[Work item]: Every line of the data that contains the string "will" must be copied.

**** Records

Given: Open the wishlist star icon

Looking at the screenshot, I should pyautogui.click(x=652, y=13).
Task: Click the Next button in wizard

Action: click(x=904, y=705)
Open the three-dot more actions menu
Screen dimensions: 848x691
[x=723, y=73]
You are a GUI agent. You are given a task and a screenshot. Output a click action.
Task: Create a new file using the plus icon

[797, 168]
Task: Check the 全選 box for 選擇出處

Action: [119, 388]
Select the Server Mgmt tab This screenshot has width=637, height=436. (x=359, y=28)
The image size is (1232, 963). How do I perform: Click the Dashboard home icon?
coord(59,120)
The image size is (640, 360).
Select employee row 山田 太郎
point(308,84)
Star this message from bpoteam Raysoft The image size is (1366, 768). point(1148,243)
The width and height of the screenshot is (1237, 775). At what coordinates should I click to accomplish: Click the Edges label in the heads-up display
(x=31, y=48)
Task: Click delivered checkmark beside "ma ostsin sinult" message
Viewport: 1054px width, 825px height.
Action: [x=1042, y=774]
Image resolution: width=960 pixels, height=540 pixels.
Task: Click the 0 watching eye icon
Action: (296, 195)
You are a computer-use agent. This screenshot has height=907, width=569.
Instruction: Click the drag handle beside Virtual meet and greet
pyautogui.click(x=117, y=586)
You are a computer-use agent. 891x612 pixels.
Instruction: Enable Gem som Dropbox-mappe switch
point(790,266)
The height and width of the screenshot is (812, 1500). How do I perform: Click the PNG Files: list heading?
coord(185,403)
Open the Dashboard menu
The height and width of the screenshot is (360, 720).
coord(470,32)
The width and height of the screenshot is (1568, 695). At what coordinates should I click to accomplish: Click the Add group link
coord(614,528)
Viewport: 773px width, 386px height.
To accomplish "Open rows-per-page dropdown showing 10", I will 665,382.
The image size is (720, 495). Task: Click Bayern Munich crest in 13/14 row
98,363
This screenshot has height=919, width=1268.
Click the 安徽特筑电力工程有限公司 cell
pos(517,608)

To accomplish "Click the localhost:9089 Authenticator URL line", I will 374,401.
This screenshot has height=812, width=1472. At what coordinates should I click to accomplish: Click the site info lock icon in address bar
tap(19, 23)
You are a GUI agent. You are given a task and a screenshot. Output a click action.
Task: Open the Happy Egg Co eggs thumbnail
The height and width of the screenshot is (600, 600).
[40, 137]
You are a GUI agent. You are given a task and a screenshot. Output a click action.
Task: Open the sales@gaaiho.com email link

********

[Solution for this task]:
To accomplish "Open rows-per-page dropdown showing 10", I will 665,382.
To accomplish "Click the localhost:9089 Authenticator URL line", I will 374,401.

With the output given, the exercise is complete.